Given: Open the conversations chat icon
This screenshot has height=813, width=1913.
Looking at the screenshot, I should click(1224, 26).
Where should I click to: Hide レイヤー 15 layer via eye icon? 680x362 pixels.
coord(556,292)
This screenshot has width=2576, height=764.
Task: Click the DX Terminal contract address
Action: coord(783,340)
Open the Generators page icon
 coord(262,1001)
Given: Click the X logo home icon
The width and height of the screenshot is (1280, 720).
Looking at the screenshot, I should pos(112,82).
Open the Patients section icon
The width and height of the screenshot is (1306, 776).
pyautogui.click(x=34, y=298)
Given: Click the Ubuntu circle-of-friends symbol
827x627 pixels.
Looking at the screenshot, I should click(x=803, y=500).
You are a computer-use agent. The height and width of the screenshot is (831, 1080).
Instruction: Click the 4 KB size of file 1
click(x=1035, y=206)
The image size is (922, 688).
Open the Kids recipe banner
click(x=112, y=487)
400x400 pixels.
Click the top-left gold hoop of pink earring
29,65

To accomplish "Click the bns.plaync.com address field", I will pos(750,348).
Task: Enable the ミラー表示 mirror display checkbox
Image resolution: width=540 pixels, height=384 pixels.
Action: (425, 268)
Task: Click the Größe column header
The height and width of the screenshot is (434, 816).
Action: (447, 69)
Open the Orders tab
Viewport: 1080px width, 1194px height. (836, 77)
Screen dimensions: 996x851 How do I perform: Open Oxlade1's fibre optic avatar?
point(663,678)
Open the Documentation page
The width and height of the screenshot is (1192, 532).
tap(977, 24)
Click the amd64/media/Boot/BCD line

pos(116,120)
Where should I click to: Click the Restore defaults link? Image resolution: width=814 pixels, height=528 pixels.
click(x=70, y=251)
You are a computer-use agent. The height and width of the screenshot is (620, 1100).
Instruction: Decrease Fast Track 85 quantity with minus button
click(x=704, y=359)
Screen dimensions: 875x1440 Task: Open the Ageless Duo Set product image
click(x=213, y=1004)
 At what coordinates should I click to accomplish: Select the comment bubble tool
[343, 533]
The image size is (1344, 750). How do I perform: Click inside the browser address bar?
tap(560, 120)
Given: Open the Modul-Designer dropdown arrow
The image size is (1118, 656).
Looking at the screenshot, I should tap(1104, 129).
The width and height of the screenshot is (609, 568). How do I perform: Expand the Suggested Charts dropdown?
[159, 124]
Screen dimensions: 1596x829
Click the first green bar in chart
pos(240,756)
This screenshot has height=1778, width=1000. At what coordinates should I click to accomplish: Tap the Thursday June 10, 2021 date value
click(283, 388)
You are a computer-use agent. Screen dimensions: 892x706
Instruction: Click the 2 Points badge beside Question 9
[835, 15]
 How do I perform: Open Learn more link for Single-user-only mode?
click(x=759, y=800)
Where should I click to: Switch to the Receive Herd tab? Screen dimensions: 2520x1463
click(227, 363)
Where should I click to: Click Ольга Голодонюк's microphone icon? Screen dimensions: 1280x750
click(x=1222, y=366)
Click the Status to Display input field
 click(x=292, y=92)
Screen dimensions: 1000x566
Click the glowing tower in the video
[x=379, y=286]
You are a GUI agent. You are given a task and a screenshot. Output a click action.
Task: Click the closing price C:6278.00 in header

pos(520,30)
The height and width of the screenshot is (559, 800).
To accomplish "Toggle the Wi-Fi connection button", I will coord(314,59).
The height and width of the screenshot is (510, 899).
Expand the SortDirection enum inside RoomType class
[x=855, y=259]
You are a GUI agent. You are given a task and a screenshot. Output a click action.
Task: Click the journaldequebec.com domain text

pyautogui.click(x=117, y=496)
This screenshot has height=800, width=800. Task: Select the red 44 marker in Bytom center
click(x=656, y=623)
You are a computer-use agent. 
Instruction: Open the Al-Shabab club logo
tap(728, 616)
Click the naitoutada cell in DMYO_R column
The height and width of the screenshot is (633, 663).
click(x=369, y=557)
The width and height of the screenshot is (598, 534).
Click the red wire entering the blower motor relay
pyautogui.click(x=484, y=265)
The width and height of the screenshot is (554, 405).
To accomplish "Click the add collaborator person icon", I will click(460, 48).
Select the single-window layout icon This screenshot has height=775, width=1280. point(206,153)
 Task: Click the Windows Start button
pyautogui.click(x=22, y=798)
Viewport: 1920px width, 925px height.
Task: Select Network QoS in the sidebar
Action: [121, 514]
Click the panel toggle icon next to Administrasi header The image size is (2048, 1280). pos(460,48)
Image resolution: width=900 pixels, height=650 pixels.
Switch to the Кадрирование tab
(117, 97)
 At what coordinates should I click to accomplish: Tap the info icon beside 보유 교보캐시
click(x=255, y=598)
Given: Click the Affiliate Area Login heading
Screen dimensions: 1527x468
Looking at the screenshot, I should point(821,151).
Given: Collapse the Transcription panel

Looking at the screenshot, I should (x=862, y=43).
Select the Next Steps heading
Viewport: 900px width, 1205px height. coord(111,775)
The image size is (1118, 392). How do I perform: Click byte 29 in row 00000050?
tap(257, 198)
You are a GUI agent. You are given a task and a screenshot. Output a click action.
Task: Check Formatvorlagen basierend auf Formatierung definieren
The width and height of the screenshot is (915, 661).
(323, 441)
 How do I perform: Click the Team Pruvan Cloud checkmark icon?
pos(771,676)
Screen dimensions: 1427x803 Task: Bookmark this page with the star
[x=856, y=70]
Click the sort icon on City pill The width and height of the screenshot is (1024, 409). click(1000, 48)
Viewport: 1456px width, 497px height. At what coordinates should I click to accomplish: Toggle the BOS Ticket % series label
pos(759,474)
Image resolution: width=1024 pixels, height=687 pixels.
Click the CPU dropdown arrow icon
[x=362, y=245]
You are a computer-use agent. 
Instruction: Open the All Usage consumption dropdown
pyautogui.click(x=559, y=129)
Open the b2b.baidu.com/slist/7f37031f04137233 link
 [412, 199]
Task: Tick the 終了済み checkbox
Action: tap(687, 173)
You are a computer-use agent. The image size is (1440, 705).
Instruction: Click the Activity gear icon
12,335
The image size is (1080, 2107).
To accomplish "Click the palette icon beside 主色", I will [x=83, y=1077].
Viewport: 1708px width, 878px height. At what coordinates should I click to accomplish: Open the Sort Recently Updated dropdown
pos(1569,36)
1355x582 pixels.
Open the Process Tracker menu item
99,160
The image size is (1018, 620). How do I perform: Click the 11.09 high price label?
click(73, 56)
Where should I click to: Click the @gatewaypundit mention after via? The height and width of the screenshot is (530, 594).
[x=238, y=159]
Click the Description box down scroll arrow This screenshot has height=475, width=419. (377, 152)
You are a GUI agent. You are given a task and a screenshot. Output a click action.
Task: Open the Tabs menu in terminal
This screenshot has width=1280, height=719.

◇ ◇ ◇

What this task involves:
The records above must be output exactly, in full.

Written answer:
Given: Open the conversations chat icon
This screenshot has height=813, width=1913.
Looking at the screenshot, I should click(1224, 26).
Where should I click to: Hide レイヤー 15 layer via eye icon? 680x362 pixels.
coord(556,292)
This screenshot has width=2576, height=764.
Task: Click the DX Terminal contract address
Action: coord(783,340)
Open the Generators page icon
 coord(262,1001)
Given: Click the X logo home icon
The width and height of the screenshot is (1280, 720).
Looking at the screenshot, I should pos(112,82).
Open the Patients section icon
The width and height of the screenshot is (1306, 776).
pyautogui.click(x=34, y=298)
Given: Click the Ubuntu circle-of-friends symbol
827x627 pixels.
Looking at the screenshot, I should click(x=803, y=500).
You are a computer-use agent. The height and width of the screenshot is (831, 1080).
Instruction: Click the 4 KB size of file 1
click(x=1035, y=206)
The image size is (922, 688).
Open the Kids recipe banner
click(x=112, y=487)
400x400 pixels.
Click the top-left gold hoop of pink earring
29,65

To accomplish "Click the bns.plaync.com address field", I will pos(750,348).
Task: Enable the ミラー表示 mirror display checkbox
Image resolution: width=540 pixels, height=384 pixels.
Action: (425, 268)
Task: Click the Größe column header
The height and width of the screenshot is (434, 816).
Action: (447, 69)
Open the Orders tab
Viewport: 1080px width, 1194px height. (836, 77)
Screen dimensions: 996x851 How do I perform: Open Oxlade1's fibre optic avatar?
point(663,678)
Open the Documentation page
The width and height of the screenshot is (1192, 532).
tap(977, 24)
Click the amd64/media/Boot/BCD line

pos(116,120)
Where should I click to: Click the Restore defaults link? Image resolution: width=814 pixels, height=528 pixels.
click(x=70, y=251)
You are a computer-use agent. The height and width of the screenshot is (620, 1100).
Instruction: Decrease Fast Track 85 quantity with minus button
click(x=704, y=359)
Screen dimensions: 875x1440 Task: Open the Ageless Duo Set product image
click(x=213, y=1004)
 At what coordinates should I click to accomplish: Select the comment bubble tool
[343, 533]
The image size is (1344, 750). How do I perform: Click inside the browser address bar?
tap(560, 120)
Given: Open the Modul-Designer dropdown arrow
The image size is (1118, 656).
Looking at the screenshot, I should tap(1104, 129).
The width and height of the screenshot is (609, 568). How do I perform: Expand the Suggested Charts dropdown?
[159, 124]
Screen dimensions: 1596x829
Click the first green bar in chart
pos(240,756)
This screenshot has height=1778, width=1000. At what coordinates should I click to accomplish: Tap the Thursday June 10, 2021 date value
click(283, 388)
You are a computer-use agent. Screen dimensions: 892x706
Instruction: Click the 2 Points badge beside Question 9
[835, 15]
 How do I perform: Open Learn more link for Single-user-only mode?
click(x=759, y=800)
Where should I click to: Switch to the Receive Herd tab? Screen dimensions: 2520x1463
click(227, 363)
Where should I click to: Click Ольга Голодонюк's microphone icon? Screen dimensions: 1280x750
click(x=1222, y=366)
Click the Status to Display input field
 click(x=292, y=92)
Screen dimensions: 1000x566
Click the glowing tower in the video
[x=379, y=286]
You are a GUI agent. You are given a task and a screenshot. Output a click action.
Task: Click the closing price C:6278.00 in header

pos(520,30)
The height and width of the screenshot is (559, 800).
To accomplish "Toggle the Wi-Fi connection button", I will coord(314,59).
The height and width of the screenshot is (510, 899).
Expand the SortDirection enum inside RoomType class
[x=855, y=259]
You are a GUI agent. You are given a task and a screenshot. Output a click action.
Task: Click the journaldequebec.com domain text

pyautogui.click(x=117, y=496)
This screenshot has height=800, width=800. Task: Select the red 44 marker in Bytom center
click(x=656, y=623)
You are a computer-use agent. 
Instruction: Open the Al-Shabab club logo
tap(728, 616)
Click the naitoutada cell in DMYO_R column
The height and width of the screenshot is (633, 663).
click(x=369, y=557)
The width and height of the screenshot is (598, 534).
Click the red wire entering the blower motor relay
pyautogui.click(x=484, y=265)
The width and height of the screenshot is (554, 405).
To accomplish "Click the add collaborator person icon", I will click(460, 48).
Select the single-window layout icon This screenshot has height=775, width=1280. point(206,153)
 Task: Click the Windows Start button
pyautogui.click(x=22, y=798)
Viewport: 1920px width, 925px height.
Task: Select Network QoS in the sidebar
Action: [121, 514]
Click the panel toggle icon next to Administrasi header The image size is (2048, 1280). pos(460,48)
Image resolution: width=900 pixels, height=650 pixels.
Switch to the Кадрирование tab
(117, 97)
 At what coordinates should I click to accomplish: Tap the info icon beside 보유 교보캐시
click(x=255, y=598)
Given: Click the Affiliate Area Login heading
Screen dimensions: 1527x468
Looking at the screenshot, I should point(821,151).
Given: Collapse the Transcription panel

Looking at the screenshot, I should (x=862, y=43).
Select the Next Steps heading
Viewport: 900px width, 1205px height. coord(111,775)
The image size is (1118, 392). How do I perform: Click byte 29 in row 00000050?
tap(257, 198)
You are a GUI agent. You are given a task and a screenshot. Output a click action.
Task: Check Formatvorlagen basierend auf Formatierung definieren
The width and height of the screenshot is (915, 661).
(323, 441)
 How do I perform: Click the Team Pruvan Cloud checkmark icon?
pos(771,676)
Screen dimensions: 1427x803 Task: Bookmark this page with the star
[x=856, y=70]
Click the sort icon on City pill The width and height of the screenshot is (1024, 409). click(1000, 48)
Viewport: 1456px width, 497px height. At what coordinates should I click to accomplish: Toggle the BOS Ticket % series label
pos(759,474)
Image resolution: width=1024 pixels, height=687 pixels.
Click the CPU dropdown arrow icon
[x=362, y=245]
You are a computer-use agent. 
Instruction: Open the All Usage consumption dropdown
pyautogui.click(x=559, y=129)
Open the b2b.baidu.com/slist/7f37031f04137233 link
 [412, 199]
Task: Tick the 終了済み checkbox
Action: tap(687, 173)
You are a computer-use agent. The image size is (1440, 705).
Instruction: Click the Activity gear icon
12,335
The image size is (1080, 2107).
To accomplish "Click the palette icon beside 主色", I will [x=83, y=1077].
Viewport: 1708px width, 878px height. At what coordinates should I click to accomplish: Open the Sort Recently Updated dropdown
pos(1569,36)
1355x582 pixels.
Open the Process Tracker menu item
99,160
The image size is (1018, 620). How do I perform: Click the 11.09 high price label?
click(73, 56)
Where should I click to: Click the @gatewaypundit mention after via? The height and width of the screenshot is (530, 594).
[x=238, y=159]
Click the Description box down scroll arrow This screenshot has height=475, width=419. (377, 152)
You are a GUI agent. You are given a task and a screenshot. Output a click action.
Task: Open the Tabs menu in terminal
This screenshot has width=1280, height=719.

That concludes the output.